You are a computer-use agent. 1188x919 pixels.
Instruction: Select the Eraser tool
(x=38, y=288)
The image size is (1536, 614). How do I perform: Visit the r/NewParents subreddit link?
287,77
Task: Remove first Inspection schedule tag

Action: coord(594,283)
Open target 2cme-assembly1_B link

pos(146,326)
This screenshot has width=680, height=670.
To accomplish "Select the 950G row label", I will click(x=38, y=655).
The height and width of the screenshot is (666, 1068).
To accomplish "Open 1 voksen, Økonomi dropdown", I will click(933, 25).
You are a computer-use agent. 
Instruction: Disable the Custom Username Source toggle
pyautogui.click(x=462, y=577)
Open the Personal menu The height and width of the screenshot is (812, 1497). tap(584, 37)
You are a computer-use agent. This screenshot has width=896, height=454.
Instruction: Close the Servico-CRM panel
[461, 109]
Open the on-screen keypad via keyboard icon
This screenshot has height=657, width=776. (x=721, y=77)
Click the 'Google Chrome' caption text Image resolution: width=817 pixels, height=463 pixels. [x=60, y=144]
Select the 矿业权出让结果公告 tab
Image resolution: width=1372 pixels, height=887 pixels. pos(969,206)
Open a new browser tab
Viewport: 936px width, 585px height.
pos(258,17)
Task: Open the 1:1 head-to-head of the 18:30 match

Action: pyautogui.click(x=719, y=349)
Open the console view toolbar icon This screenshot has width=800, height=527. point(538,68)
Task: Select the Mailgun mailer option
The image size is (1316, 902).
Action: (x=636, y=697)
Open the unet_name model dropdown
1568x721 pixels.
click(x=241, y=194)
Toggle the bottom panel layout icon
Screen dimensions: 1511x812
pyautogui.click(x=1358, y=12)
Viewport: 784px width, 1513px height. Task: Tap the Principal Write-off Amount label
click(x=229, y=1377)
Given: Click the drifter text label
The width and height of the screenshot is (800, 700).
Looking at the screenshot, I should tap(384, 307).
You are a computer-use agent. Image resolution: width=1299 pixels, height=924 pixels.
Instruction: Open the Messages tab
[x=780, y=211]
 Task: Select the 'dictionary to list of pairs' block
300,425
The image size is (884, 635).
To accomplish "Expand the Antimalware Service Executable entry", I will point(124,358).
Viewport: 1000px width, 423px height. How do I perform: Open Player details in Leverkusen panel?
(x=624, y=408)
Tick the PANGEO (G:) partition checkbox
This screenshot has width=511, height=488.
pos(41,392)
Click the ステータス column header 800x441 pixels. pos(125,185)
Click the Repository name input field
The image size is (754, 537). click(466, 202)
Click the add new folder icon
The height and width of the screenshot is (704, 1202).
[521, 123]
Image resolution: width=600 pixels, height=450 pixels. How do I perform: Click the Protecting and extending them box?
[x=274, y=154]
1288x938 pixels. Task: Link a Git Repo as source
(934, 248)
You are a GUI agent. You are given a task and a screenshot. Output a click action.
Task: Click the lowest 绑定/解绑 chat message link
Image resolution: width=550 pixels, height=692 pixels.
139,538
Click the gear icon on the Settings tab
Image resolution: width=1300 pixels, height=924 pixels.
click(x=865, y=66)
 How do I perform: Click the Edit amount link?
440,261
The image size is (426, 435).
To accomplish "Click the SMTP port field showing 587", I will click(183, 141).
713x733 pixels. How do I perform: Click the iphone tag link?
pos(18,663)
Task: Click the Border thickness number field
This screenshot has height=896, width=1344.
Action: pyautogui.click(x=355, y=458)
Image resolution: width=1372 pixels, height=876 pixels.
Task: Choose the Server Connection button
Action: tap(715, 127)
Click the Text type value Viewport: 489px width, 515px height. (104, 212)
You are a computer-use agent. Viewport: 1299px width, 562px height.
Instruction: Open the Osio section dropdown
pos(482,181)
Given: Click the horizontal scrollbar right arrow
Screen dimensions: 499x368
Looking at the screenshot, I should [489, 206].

══════════════════════════════

■ **Directions for this task**
Copy all of the rows above without any changes.

■ **Reply**
You are a computer-use agent. 1188x919 pixels.
Instruction: Select the Eraser tool
(x=38, y=288)
The image size is (1536, 614). How do I perform: Visit the r/NewParents subreddit link?
287,77
Task: Remove first Inspection schedule tag

Action: coord(594,283)
Open target 2cme-assembly1_B link

pos(146,326)
This screenshot has width=680, height=670.
To accomplish "Select the 950G row label", I will click(x=38, y=655).
The height and width of the screenshot is (666, 1068).
To accomplish "Open 1 voksen, Økonomi dropdown", I will click(933, 25).
You are a computer-use agent. 
Instruction: Disable the Custom Username Source toggle
pyautogui.click(x=462, y=577)
Open the Personal menu The height and width of the screenshot is (812, 1497). tap(584, 37)
You are a computer-use agent. This screenshot has width=896, height=454.
Instruction: Close the Servico-CRM panel
[461, 109]
Open the on-screen keypad via keyboard icon
This screenshot has height=657, width=776. (x=721, y=77)
Click the 'Google Chrome' caption text Image resolution: width=817 pixels, height=463 pixels. [x=60, y=144]
Select the 矿业权出让结果公告 tab
Image resolution: width=1372 pixels, height=887 pixels. pos(969,206)
Open a new browser tab
Viewport: 936px width, 585px height.
pos(258,17)
Task: Open the 1:1 head-to-head of the 18:30 match

Action: pyautogui.click(x=719, y=349)
Open the console view toolbar icon This screenshot has width=800, height=527. point(538,68)
Task: Select the Mailgun mailer option
The image size is (1316, 902).
Action: (x=636, y=697)
Open the unet_name model dropdown
1568x721 pixels.
click(x=241, y=194)
Toggle the bottom panel layout icon
Screen dimensions: 1511x812
pyautogui.click(x=1358, y=12)
Viewport: 784px width, 1513px height. Task: Tap the Principal Write-off Amount label
click(x=229, y=1377)
Given: Click the drifter text label
The width and height of the screenshot is (800, 700).
Looking at the screenshot, I should tap(384, 307).
You are a computer-use agent. Image resolution: width=1299 pixels, height=924 pixels.
Instruction: Open the Messages tab
[x=780, y=211]
 Task: Select the 'dictionary to list of pairs' block
300,425
The image size is (884, 635).
To accomplish "Expand the Antimalware Service Executable entry", I will point(124,358).
Viewport: 1000px width, 423px height. How do I perform: Open Player details in Leverkusen panel?
(x=624, y=408)
Tick the PANGEO (G:) partition checkbox
This screenshot has width=511, height=488.
pos(41,392)
Click the ステータス column header 800x441 pixels. pos(125,185)
Click the Repository name input field
The image size is (754, 537). click(466, 202)
Click the add new folder icon
The height and width of the screenshot is (704, 1202).
[521, 123]
Image resolution: width=600 pixels, height=450 pixels. How do I perform: Click the Protecting and extending them box?
[x=274, y=154]
1288x938 pixels. Task: Link a Git Repo as source
(934, 248)
You are a GUI agent. You are given a task and a screenshot. Output a click action.
Task: Click the lowest 绑定/解绑 chat message link
Image resolution: width=550 pixels, height=692 pixels.
139,538
Click the gear icon on the Settings tab
Image resolution: width=1300 pixels, height=924 pixels.
click(x=865, y=66)
 How do I perform: Click the Edit amount link?
440,261
The image size is (426, 435).
To accomplish "Click the SMTP port field showing 587", I will click(183, 141).
713x733 pixels. How do I perform: Click the iphone tag link?
pos(18,663)
Task: Click the Border thickness number field
This screenshot has height=896, width=1344.
Action: pyautogui.click(x=355, y=458)
Image resolution: width=1372 pixels, height=876 pixels.
Task: Choose the Server Connection button
Action: tap(715, 127)
Click the Text type value Viewport: 489px width, 515px height. (104, 212)
You are a computer-use agent. Viewport: 1299px width, 562px height.
Instruction: Open the Osio section dropdown
pos(482,181)
Given: Click the horizontal scrollbar right arrow
Screen dimensions: 499x368
Looking at the screenshot, I should [489, 206].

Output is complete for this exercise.